▸ **Supplied information**
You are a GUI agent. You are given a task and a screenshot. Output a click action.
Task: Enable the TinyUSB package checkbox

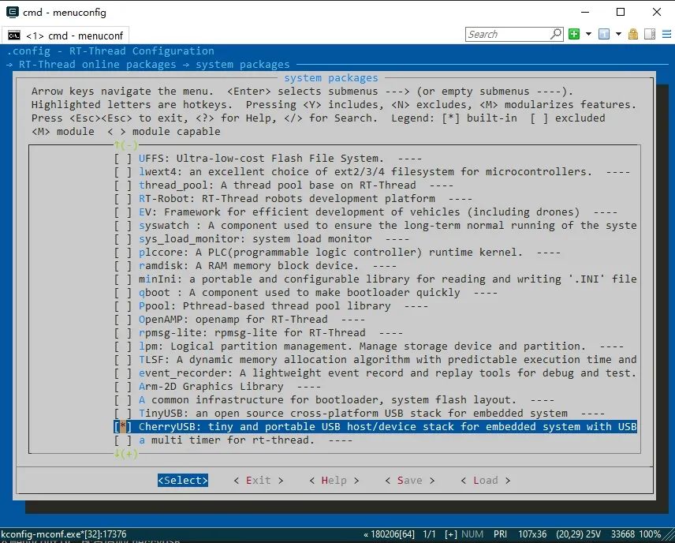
--
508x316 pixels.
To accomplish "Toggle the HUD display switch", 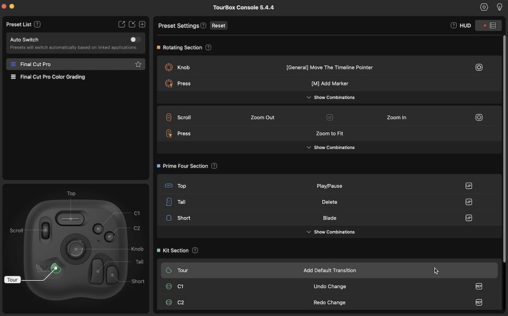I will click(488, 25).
==
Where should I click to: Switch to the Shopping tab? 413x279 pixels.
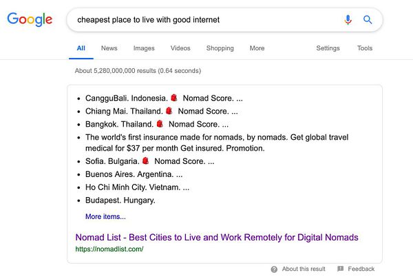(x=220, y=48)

▸ **Exercise directions**
Will you return exactly the lines above from the one with "You are a GUI" down to the one with "Task: Enable the TinyUSB package checkbox", counting both as part of the range?

▸ **Written solution**
You are a GUI agent. You are given a task and a screenshot. Output a click action.
Task: Enable the TinyUSB package checkbox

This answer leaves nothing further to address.